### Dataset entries
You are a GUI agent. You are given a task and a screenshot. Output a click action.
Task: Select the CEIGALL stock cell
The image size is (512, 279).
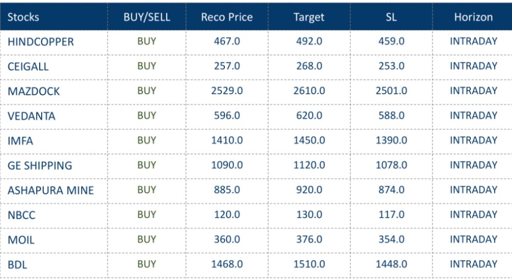click(x=28, y=67)
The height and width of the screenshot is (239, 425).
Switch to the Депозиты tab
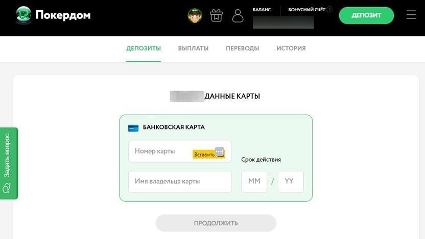(144, 48)
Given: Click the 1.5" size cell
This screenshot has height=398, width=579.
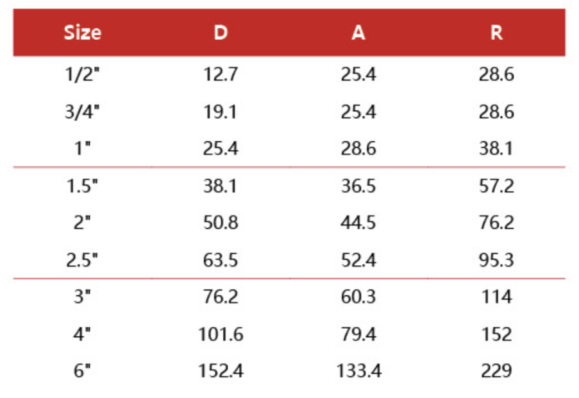Looking at the screenshot, I should pos(83,186).

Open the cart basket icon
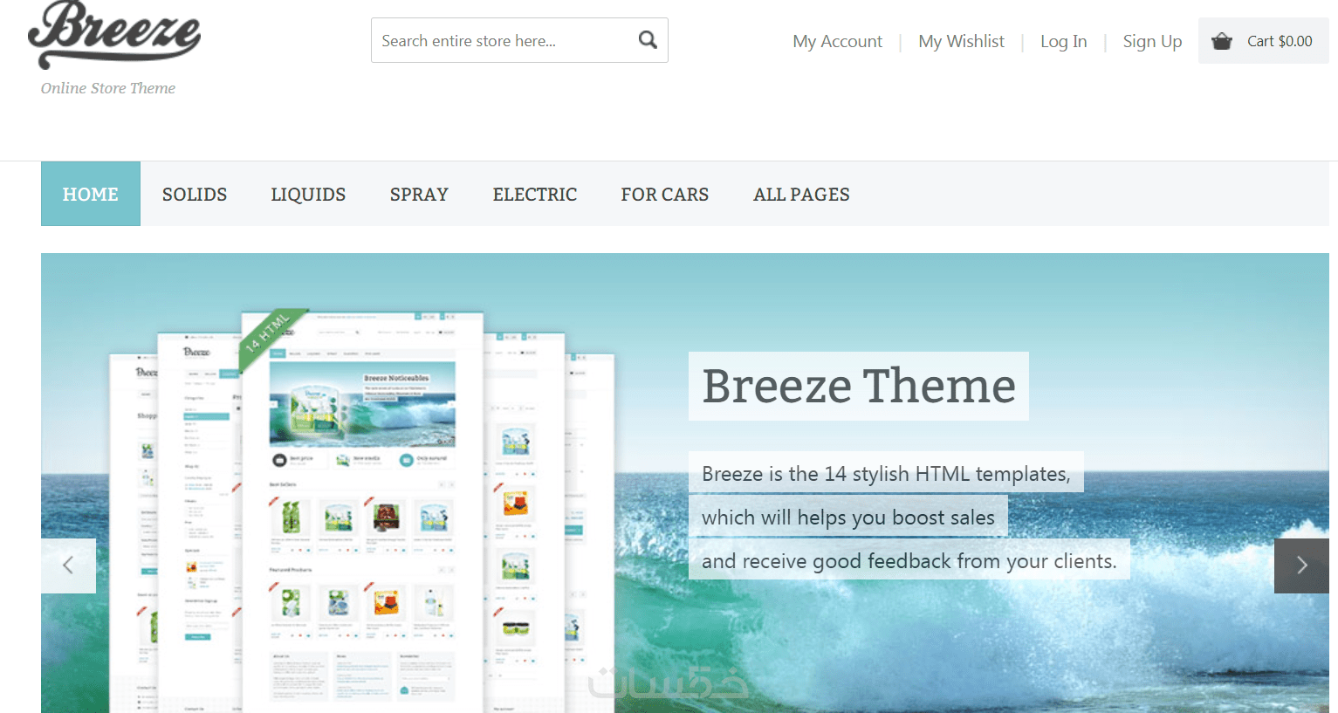coord(1222,41)
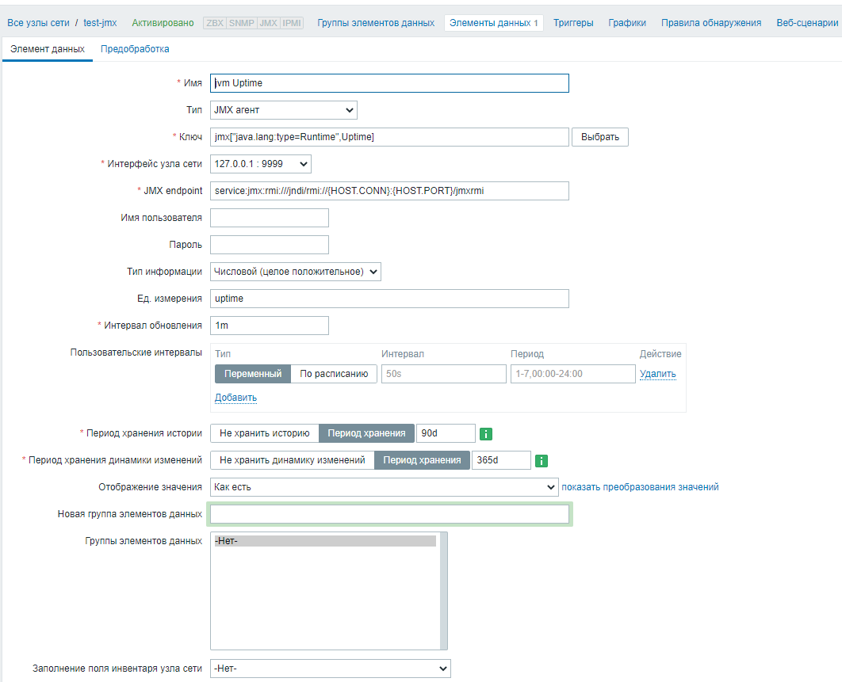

### The task
The task calls for duplicating the data exactly, with no images kept.

### Solution
You are a GUI agent. You are given a task and a screenshot. Output a click action.
Task: Select the CEIGALL stock cell
The image size is (512, 279).
click(x=28, y=67)
The height and width of the screenshot is (239, 425).
Switch to the Депозиты tab
(144, 48)
Given: Click the 1.5" size cell
This screenshot has height=398, width=579.
Looking at the screenshot, I should pos(83,186).

Open the cart basket icon
coord(1222,41)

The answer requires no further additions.